Depuis plusieurs mois, la rumeur enfle à propos d’un changement de statut de ce qui est actuellement « un championnat d’Espagne international », le FIM CEV Repsol.

Initialement simple championnat d’Espagne mais véritable antichambre des Grand Prix, celui-ci a évolué cette année en offrant deux courses à l’étranger, au Mans et à Portimao.

La Dorna, qui gère également ce championnat, n’entend apparemment pas en rester là et le FIM CEV Repsol devrait devenir un championnat du monde « Junior » l’année prochaine, en conservant les manches en France et au Portugal, mais en s’étoffant probablement d’une épreuve aux Pays-Bas (Assen) et d’une en Allemagne, où la Dorna essaie précisément de relancer un championnat en perte de vitesse. Evidemment, pas d’épreuve en Italie, où le grand concurrent de l’Espagne s’insurge haut et fort contre cette multiplication des championnats à consonance ibérique…

Le futur championnat d’Espagne, lui, sera en fait basé sur ce qui s’appelle aujourd’hui la Coupe d’Espagne, et présentera un règlement destiné à contenir les coûts comme, par exemple, en Moto3 où la puissance sera limitée à 46 chevaux. Honda ne perd d’ailleurs pas de temps et brade actuellement sa NSF250R à 17.511 euros TTC pour ce championnat (tout comme en Allemagne).

Et le coût est bien au centre des interrogations car, s’il est facile de comprendre l’intérêt, pour la Dorna, de multiplier les championnats prestigieux, cela est beaucoup moins évident pour les pilotes qui devront s’inscrire dans un championnat où les places se négocient déjà dans des zones similaires à celles des Grand Prix.
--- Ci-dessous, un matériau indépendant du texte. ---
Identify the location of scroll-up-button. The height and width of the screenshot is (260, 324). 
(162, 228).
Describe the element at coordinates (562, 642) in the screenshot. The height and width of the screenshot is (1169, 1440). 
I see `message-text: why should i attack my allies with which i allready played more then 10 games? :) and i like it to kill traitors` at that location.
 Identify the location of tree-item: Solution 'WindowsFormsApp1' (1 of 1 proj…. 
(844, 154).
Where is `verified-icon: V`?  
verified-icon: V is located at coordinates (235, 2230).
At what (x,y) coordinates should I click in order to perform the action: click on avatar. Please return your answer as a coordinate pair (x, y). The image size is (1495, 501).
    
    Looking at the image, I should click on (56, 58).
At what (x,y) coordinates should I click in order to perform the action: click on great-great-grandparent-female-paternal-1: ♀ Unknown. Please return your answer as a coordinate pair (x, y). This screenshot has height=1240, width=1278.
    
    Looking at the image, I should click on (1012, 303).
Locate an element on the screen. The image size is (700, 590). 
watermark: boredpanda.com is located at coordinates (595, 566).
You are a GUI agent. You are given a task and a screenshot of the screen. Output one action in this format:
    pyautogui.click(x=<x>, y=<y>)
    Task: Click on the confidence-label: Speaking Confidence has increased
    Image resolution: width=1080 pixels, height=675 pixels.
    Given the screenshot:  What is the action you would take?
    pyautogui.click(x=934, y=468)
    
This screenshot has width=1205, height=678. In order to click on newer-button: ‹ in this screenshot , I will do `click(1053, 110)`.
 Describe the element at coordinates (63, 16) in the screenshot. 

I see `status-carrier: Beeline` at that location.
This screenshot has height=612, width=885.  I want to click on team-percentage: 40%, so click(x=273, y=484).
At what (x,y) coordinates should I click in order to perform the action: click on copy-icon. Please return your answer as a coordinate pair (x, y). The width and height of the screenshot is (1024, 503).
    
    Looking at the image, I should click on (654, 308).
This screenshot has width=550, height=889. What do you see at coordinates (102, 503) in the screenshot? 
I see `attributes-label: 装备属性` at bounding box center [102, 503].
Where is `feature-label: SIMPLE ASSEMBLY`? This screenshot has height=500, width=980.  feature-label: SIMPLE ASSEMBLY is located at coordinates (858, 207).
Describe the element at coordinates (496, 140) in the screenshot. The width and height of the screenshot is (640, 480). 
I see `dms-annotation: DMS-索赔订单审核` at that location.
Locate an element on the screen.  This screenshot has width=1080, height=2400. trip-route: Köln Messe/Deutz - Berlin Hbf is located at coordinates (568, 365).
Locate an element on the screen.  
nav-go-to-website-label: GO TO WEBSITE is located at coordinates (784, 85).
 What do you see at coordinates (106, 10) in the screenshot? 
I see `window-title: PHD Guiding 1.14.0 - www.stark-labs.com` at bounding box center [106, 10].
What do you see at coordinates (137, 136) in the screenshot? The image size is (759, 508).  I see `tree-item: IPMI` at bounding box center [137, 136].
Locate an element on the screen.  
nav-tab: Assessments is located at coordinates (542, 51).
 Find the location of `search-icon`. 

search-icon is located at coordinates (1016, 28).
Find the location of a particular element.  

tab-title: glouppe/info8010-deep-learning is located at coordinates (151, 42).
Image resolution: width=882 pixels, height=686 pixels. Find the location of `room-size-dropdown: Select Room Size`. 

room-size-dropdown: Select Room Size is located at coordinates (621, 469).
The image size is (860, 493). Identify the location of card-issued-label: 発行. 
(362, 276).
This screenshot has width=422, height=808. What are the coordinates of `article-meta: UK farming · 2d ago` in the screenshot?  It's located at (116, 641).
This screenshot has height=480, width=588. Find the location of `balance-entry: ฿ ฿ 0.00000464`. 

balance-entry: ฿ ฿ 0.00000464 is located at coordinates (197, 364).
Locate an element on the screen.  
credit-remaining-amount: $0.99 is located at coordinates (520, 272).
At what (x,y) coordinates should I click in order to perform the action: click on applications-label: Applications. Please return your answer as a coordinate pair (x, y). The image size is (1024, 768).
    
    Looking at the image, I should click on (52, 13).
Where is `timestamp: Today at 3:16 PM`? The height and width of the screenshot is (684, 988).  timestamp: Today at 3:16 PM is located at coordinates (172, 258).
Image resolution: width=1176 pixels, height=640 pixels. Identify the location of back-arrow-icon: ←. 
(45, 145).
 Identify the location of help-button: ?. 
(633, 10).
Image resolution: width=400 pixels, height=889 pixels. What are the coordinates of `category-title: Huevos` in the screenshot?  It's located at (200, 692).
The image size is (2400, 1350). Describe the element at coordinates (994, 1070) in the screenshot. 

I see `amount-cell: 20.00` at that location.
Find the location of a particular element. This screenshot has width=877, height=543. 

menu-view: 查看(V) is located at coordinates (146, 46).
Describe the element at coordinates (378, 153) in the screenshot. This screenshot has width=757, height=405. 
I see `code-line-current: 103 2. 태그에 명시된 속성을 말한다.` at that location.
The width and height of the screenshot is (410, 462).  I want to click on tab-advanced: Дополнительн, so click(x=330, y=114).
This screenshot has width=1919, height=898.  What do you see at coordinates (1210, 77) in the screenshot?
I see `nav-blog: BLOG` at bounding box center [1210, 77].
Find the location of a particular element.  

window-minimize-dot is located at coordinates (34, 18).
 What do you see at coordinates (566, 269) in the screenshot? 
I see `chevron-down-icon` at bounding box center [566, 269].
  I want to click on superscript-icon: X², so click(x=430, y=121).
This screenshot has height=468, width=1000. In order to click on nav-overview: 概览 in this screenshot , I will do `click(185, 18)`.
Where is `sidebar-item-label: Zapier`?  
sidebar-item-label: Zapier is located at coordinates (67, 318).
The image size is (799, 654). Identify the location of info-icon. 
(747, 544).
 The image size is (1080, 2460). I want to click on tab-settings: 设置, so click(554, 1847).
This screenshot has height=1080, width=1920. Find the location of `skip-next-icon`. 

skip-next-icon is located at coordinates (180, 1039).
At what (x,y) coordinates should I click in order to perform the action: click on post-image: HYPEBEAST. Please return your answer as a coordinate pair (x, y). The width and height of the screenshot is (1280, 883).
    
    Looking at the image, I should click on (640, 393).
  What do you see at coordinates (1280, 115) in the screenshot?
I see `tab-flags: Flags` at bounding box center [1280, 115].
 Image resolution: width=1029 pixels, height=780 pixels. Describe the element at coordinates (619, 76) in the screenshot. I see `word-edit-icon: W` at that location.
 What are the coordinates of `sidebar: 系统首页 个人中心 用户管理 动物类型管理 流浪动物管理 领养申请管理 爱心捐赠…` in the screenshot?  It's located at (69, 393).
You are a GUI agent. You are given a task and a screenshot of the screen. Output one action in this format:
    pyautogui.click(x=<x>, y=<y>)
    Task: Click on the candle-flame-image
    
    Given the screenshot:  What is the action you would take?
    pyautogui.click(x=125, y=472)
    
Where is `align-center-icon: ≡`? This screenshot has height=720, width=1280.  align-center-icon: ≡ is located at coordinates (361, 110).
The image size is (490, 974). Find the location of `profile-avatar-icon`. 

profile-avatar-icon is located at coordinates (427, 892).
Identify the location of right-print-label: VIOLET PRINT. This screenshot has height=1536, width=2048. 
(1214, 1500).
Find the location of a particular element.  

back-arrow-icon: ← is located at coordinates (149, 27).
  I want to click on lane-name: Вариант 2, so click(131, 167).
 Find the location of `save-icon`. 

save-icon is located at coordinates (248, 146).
Techniquement, c’est encore pire, puisque, actuellement, la catégorie Moto3 du FIM CEV Repsol n’est soumise à aucune des limitations de son homologue en Grand Prix. Dans le cas des teams de pointe, on se sert même parfois du CEV pour développer les futures machines de mondial. Les autres teams ont depuis longtemps renoncé à suivre cette escalade technico-financière et doivent se contenter des places d’honneur.

Nous attendons donc avec impatience la future réglementation de championnat du monde Junior car, avouons-le, il serait aberrant qu’il ne constitue pas une étape intermédiaire vers les Grand Prix, surtout en Moto3. Intermédiaire techniquement et financièrement, bien entendu, comme une sorte de « vrai » championnat d’Europe, pour remplacer l’unique course à Albacete qui, pour le moment, « usurpe » ce titre.

Concernant la Moto2 où, là, les moteurs sont limités, on évoque de plus en plus le remplacement de Michelin par Dunlop, afin d’offrir une continuité vers les Grand Prix.

Quand à la catégorie Superbike, elle devient de fait incongrue et devrait être pour le moins sérieusement remaniée, en visant cette fois le championnat Superbike/Superstock également géré par la Dorna.